Not surprisingly, Ashenfelter and Jurajda found that McDonald's restaurants raise their wages after a city or state raises its minimum wage. More surprisingly, they found that a substantial fraction of restaurants preserve their pay premiums for workers who were previously earning more than the minimum wage. That is, if a worker was making a dollar more than the old minimum wage, many McDonald's will make sure those workers continue to make a dollar more than the new minimum wage. Ashenfelter says they don't have hard evidence for why this is, but he believes it's because certain restaurants want to offer wages slightly higher than the legal minimum as a way to reduce turnover. Paying above the minimum wage creates a kind of magnet for workers. Overall, the economists found that if the minimum wage goes up by 10%, the average McDonald's restaurant will increase worker wages by about 7%.

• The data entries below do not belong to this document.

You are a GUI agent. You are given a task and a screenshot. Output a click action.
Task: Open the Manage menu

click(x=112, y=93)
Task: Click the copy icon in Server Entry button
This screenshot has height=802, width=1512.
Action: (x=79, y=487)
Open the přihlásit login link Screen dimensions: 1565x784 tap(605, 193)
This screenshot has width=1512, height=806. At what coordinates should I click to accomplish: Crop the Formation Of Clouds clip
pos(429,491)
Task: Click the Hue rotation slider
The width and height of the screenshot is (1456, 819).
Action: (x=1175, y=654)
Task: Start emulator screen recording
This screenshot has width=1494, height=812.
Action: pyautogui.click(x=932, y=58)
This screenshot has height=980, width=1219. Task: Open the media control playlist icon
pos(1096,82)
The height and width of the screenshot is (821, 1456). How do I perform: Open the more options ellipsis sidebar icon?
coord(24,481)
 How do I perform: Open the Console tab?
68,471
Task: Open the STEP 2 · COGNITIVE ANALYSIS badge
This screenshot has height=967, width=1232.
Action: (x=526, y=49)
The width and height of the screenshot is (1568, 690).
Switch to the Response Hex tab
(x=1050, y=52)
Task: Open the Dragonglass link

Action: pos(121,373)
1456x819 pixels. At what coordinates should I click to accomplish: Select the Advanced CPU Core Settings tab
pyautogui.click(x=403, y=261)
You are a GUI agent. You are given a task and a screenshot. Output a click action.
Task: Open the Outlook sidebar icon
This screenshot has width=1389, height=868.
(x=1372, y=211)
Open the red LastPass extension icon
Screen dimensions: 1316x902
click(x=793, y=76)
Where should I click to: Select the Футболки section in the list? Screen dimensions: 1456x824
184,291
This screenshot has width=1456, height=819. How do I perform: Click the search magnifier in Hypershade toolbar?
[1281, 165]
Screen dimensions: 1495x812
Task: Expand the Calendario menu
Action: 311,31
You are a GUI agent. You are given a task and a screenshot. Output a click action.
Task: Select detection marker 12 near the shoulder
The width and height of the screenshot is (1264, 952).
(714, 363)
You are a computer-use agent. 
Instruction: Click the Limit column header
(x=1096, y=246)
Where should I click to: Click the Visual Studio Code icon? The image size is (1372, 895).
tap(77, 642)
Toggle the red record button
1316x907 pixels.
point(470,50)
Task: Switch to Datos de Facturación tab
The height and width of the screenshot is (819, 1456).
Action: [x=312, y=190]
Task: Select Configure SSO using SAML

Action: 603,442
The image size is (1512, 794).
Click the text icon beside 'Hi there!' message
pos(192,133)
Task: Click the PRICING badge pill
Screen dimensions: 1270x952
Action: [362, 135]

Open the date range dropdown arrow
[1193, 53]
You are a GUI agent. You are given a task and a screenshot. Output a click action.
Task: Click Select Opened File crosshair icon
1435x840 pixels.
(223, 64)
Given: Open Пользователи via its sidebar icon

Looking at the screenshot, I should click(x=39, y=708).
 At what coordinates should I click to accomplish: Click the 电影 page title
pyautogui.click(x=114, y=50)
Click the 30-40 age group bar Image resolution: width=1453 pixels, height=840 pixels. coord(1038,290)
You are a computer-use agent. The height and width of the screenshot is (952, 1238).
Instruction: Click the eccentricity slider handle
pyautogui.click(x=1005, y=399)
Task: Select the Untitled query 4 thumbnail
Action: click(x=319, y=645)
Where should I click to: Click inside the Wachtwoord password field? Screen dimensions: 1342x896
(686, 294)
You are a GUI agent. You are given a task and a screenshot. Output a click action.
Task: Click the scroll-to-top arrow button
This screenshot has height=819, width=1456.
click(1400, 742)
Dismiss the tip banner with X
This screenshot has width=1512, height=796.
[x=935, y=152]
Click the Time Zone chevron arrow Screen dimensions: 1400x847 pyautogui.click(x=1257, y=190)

Finally and perhaps most thought provokingly, the economists looked at the effects of minimum wage hikes on the prices of Big Macs. They found that when the minimum wage goes up, the price of a Big Mac goes up too. Ashenfelter says the evidence from increased food prices suggests that basically all of the "increase of labor costs gets passed right on to the customers." But because low-wage workers are also usually customers at low-wage establishments, this suggests that any pay raise resulting from a minimum wage increase might not be as great in reality as it looks on paper. In econospeak, the increase in their "real wage" — that is, their wage after accounting for the price of the stuff they buy — is not as high, because the cost of some of the stuff they buy, such as fast food, goes up too.
However, Ashenfelter says, the fast-food workers they studied were still, on the net, much better off. "They still get a raise. They just don't get as big a raise as it may seem," he says. In effect, a minimum wage increase appears to be a redistribution of wealth from customers to low-wage workers. Ashenfelter says he thinks of it like a kind of sales tax. And for whatever reason, unlike with many other types of taxes, the minimum wage tax seems to be more popular with voters — even in many red states, like Florida, where they're voting to increase the minimum wage.
The one big disappointment from Ashenfelter and Jurajda's study is they're unable to tell us much about the effects of minimum wages on employment, which is at the center of the debate about the policy. They couldn't obtain data on hiring and firing from McDonald's restaurants around the nation.
It's worth remembering that McDonald's was also at the center of the famous study by David Card and Alan Krueger that revolutionized economic thinking about the minimum wage. Card and Krueger found no evidence that New Jersey's hike of the minimum wage from $4.25 to $5.05 an hour reduced employment at fast-food restaurants there. Would the same happen in the entire nation if the federal government raised it from $7.25 to $15? Last week, the Congressional Budget Office, while saying a $15 minimum wage would reduce poverty, cast doubt on the idea that there would be no substantial job losses.